Maria Elialda afirmou que mais de 50 crianças, com idades entre os seis e os 12 anos, terão desaparecido das suas casas, nos últimos seis meses, aparentemente sequestradas por indivíduos ligados a redes de tráfico de menores.
"Estamos preocupados com esta situação horrível, pois muitas crianças estão a desaparecer em circunstâncias que parecem estar associadas à venda de órgãos humanos", disse.
Elialda declarou que, por se ter assumido como uma espécie de porta-voz das famílias das vítimas do alegado tráfico, tem sido alvo de várias tentativas de assassinato, o que a levou já a pedir a protecção da procuradoria provincial e a pernoitar na residência do bispo local, devido à constante presença de estranhos junto ao convento onde vive.

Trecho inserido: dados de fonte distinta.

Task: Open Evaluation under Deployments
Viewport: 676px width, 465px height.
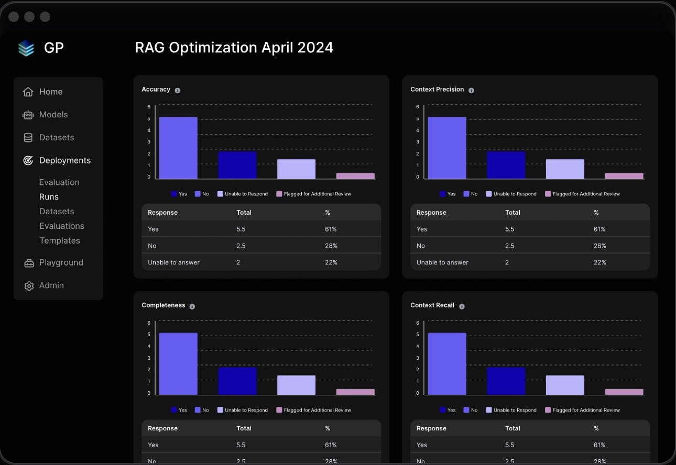Action: (x=59, y=182)
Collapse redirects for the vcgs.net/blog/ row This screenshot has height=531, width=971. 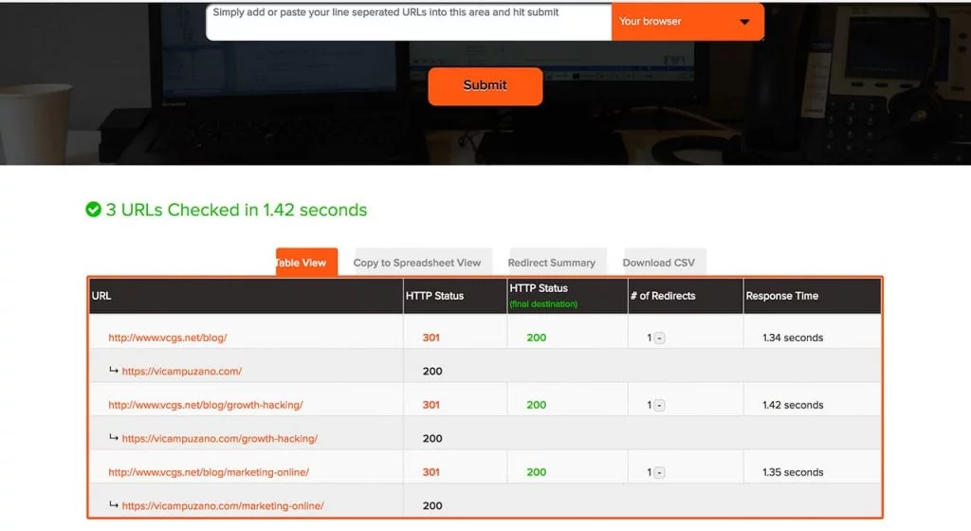coord(659,339)
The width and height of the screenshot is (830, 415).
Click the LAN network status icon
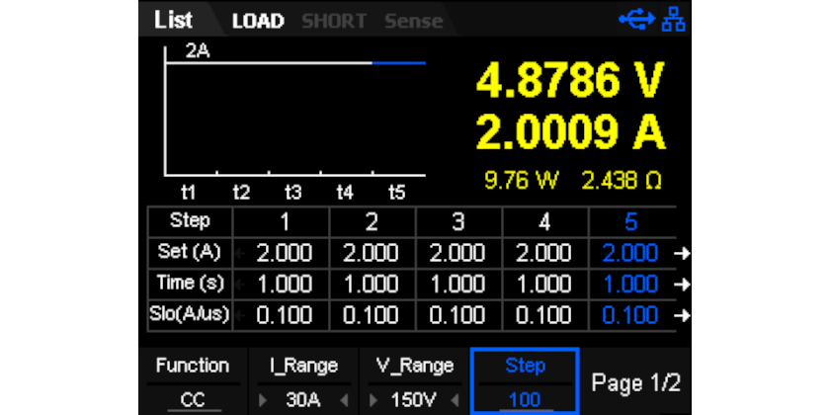[x=674, y=20]
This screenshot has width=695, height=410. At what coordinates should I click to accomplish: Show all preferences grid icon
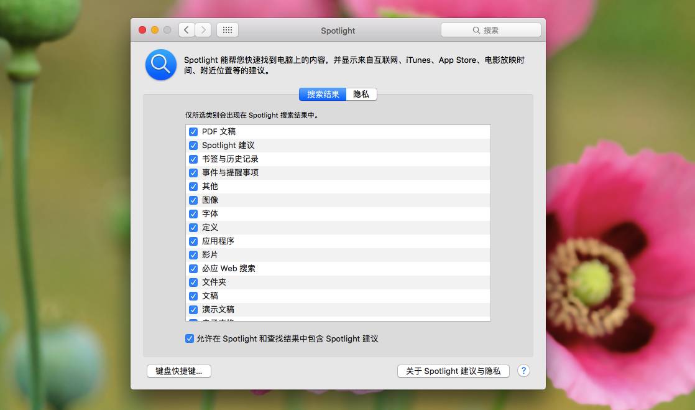[x=228, y=30]
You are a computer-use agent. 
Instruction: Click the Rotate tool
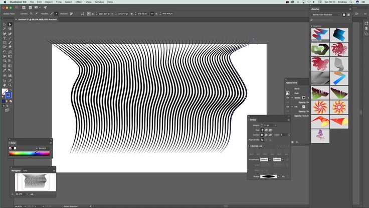5,52
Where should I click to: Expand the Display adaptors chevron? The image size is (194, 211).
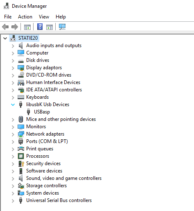[x=13, y=68]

"Sinto que posso morrer a qualquer altura, mas se isso acontecer, acredito que mais pessoas irão assumir-se como defensoras da justiça pelas crianças que morreram às mãos do tráfico de órgãos humanos", afirmou Elialda.
Contactado pela Lusa, o comandante da polícia em Nampula, José San, considerou ser ainda "prematuro" associar os cadáveres encontrados em alguns lugares daquela província com o tráfico de órgãos humanos, "pois são necessários mais exames para se chegar a essa conclusão".
San confirmou, contudo, que há indivíduos detidos alegadamente por terem tentado vender um menor ao casal de estrangeiros, situação que, segundo disse, foi frustrada precisamente por denúncias feitas pelo próprio casal e seus empregados.
"Até agora e por via das investigações por nós encetadas, nada nos leva a concluir que o casal esteja efectivamente envolvido em alguma rede de tráfico de órgãos humanos", sublinhou.
"Nesta altura seria precipitado falar de tráfico de órgãos humanos aqui em Nampula", acrescentou José San.